Comunali San Benedetto, Giorgio Fede: “Abbiamo riacceso una speranza. Continueremo a costruire l’alternativa”

l risultato elettorale va rispettato e faccio gli auguri di buon lavoro al nuovo sindaco e alla coalizione vincente. Ma c’è una cosa che nessuno potrà cancellare: in questa campagna elettorale è tornata a esistere un’alternativa politica vera e unitaria per San Benedetto.”
Così Giorgio Fede commenta l’esito delle elezioni comunali di San Benedetto del Tronto che hanno visto la vittoria al primo turno della coalizione di centrodestra.
“Abbiamo affrontato una macchina politica che governa la città e la Regione da anni, sostenuta da apparati consolidati, equilibri di potere e da gran parte di chi ha amministrato San Benedetto negli ultimi dieci anni.
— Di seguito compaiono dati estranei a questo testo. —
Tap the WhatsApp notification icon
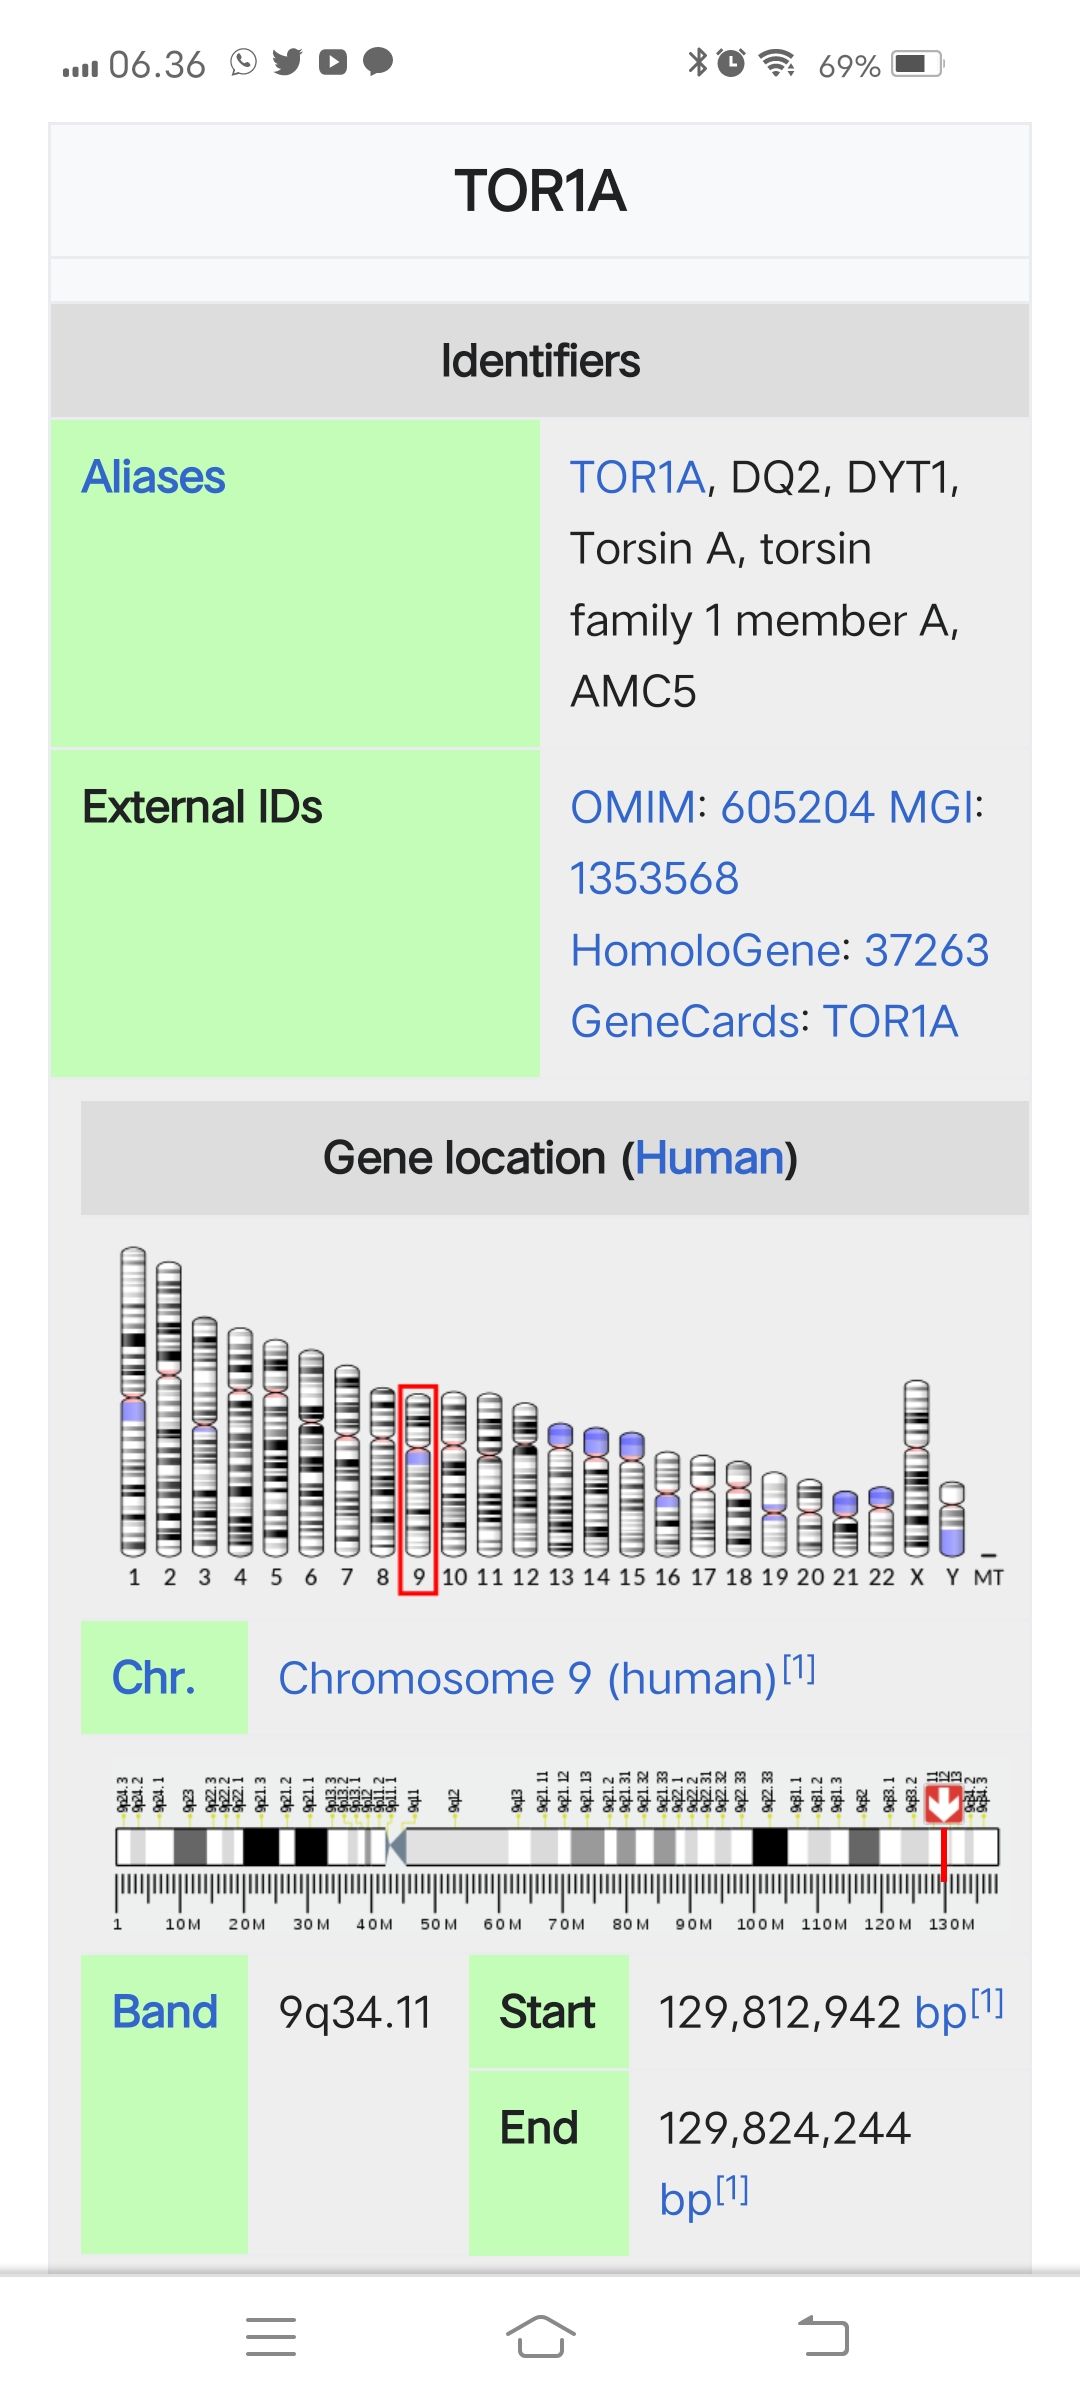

Nonostante questo, migliaia di cittadini hanno scelto di credere in un progetto progressista, partecipato e costruito dal basso e per questo non smetterò mai di ringraziarli.”
Fede rivendica il lavoro svolto durante la campagna elettorale.
“Abbiamo riportato al centro temi che per troppo tempo erano stati ignorati: giovani, ambiente, diritto alla casa, sanità pubblica, partecipazione, rigenerazione urbana, cultura e lotta alle disuguaglianze. E soprattutto abbiamo dimostrato che esiste una parte di città che non si rassegna. Da domani non spariranno i problemi che abbiamo denunciato in questi mesi: il disagio giovanile, la crisi del commercio, il consumo di suolo, le difficoltà delle periferie, la mancanza di una visione moderna della città. Continueremo a batterci dentro e fuori le istituzioni perché San Benedetto merita molto di più.”
Fede ringrazia poi candidati, volontari e sostenitori.
“Voglio dire grazie a tutte le candidate e i candidati, ai volontari, ai ragazzi, alle associazioni e alle persone che hanno speso tempo, energie e passione in questa campagna. Abbiamo costruito una comunità politica vera, fatta di dialogo e confronto, di partecipazione e idee. Le elezioni finiscono, ma le battaglie per una città più giusta, inclusiva e sostenibile continuano. Oggi non si chiude un percorso: oggi inizia un lavoro ancora più grande per costruire, giorno dopo giorno, l’alternativa che San Benedetto prima o poi sceglierà.”